Fig. 4

Gata6 and Hhex synergistically activates lrh-1 transcription. (A) Immuno- and dye staining of livers in the siblings (n = 6) and lrh-1 mutants (n = 6) at 7.5 dpf. 2F11 (green), intrahepatic bile duct cells; Phalloidin (red) and Mdr1 (cyan), bile canaliculi. (Scale bar, 50 μm.) (B) Quantification of the length of bile canaliculi in the figure (A). Few bile canaliculi could be observed in the lrh-1 mutant liver. (C) The lrh-1 expression revealed by WISH in gata6 and hhex mutants at 30 hpf. Red arrowhead, liver bud. (D) An illustration of the −3 kb promoter region of zebrafish lrh-1 gene highlighted with nine putative GATA binding sites (black square).
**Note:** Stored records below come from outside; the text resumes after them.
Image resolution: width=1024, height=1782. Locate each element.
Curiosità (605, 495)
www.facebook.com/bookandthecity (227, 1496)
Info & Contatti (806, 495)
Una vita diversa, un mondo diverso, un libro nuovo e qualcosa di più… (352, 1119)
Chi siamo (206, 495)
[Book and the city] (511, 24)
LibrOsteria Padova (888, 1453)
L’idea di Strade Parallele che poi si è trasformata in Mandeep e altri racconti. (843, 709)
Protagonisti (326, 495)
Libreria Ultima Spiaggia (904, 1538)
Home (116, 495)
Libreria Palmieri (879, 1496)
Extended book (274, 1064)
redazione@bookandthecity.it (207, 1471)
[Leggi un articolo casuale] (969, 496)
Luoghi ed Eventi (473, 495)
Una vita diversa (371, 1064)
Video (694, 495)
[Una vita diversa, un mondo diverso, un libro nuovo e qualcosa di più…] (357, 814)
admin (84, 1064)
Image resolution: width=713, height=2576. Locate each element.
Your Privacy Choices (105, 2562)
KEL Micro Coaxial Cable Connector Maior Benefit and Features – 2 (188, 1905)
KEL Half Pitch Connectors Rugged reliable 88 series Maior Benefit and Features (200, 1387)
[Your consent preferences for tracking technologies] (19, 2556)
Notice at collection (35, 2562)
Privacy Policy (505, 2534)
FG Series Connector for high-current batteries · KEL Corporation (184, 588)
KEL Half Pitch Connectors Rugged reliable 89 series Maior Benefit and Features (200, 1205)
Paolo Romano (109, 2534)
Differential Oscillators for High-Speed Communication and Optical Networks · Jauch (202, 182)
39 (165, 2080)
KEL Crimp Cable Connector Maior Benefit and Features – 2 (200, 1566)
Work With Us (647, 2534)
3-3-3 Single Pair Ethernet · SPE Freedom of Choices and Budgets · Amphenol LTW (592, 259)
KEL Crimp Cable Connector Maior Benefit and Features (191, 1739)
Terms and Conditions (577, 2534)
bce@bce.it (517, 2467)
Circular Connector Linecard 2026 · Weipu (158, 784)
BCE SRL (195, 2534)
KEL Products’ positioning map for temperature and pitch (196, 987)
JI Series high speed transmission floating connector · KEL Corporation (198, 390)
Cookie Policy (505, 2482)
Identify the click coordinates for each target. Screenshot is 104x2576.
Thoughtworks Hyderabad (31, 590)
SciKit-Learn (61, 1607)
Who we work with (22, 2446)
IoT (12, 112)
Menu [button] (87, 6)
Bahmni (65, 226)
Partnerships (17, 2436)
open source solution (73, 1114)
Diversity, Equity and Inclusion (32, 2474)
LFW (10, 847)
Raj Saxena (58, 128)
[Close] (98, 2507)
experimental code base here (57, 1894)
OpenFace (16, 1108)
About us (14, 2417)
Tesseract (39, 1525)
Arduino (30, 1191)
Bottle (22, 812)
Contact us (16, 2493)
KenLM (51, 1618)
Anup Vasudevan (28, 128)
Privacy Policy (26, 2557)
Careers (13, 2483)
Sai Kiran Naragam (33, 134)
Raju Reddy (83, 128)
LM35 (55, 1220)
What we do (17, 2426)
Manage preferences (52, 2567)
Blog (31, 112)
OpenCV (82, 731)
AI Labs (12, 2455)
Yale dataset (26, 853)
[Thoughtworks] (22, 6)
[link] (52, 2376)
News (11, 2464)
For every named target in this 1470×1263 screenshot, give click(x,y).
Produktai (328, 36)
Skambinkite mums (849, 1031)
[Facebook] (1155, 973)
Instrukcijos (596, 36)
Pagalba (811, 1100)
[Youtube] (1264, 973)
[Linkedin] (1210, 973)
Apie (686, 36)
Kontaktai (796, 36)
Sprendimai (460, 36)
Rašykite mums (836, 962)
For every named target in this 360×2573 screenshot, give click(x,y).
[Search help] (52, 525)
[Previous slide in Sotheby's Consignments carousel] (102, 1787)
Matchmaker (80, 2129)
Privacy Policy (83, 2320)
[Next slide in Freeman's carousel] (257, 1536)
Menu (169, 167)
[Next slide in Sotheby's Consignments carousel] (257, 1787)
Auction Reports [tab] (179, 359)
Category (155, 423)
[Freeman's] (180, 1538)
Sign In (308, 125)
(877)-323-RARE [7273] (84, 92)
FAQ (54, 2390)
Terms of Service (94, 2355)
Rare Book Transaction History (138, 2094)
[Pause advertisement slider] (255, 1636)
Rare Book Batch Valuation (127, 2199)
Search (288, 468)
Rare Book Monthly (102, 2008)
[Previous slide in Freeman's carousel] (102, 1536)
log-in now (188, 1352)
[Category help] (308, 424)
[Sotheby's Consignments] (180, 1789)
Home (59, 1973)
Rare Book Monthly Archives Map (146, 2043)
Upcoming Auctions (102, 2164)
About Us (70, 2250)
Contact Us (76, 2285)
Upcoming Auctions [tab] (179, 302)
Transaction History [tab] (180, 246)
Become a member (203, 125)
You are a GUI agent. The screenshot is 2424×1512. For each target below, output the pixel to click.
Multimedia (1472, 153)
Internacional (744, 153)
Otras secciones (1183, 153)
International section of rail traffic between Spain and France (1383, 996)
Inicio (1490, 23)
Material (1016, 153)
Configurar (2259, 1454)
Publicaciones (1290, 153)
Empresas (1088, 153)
The putative GATA binding sites were predicted on the website https://jaspar.genereg.net/. (E) Luciferase assays of the zebrafish −3 kb lrh-1 promoter in HepG2 cells. (F) Luciferase assays of the zebrafish −1.5 kb and −3 kb lrh-1 promoters with Gata6 in HepG2 cells. (G) ChIP-qPCR analysis of Gata6 occupancy on the lrh-1 promoter in Tg(pIDM:HA-gata6) larvae. As per the platform https://jaspar.genereg.net/, the three binding sites (A, B, and C in D) with the higher scores were selected. The coding region of lrh-1 in exon 7 was used as a negative control. (H) ChIP-seq reads across lrh-1 promoter loci with Tg(pIDM:HA-gata6) larvae upon DOX treatment. Gata6 bound to −1.6 kb of promoter loci of lrh-1 in zebrafish. (I) Luciferase assays of the zebrafish −3 kb lrh-1 promoter with Hhex and wild type and mutated variants Gata6 in HepG2 cells. (J) The expression of prox1 in gata6−/−; hhex−/− double mutants with the overexpression of lrh-1 by Tg(hsp70:HAM-lrh-1) heat-shocked at 14 hpf. Red arrowhead, liver bud. Data are mean ± SD, **P < 0.01, ***P < 0.001, ****P < 0.0001, ns, nonsignificant, two-tailed unpaired t test.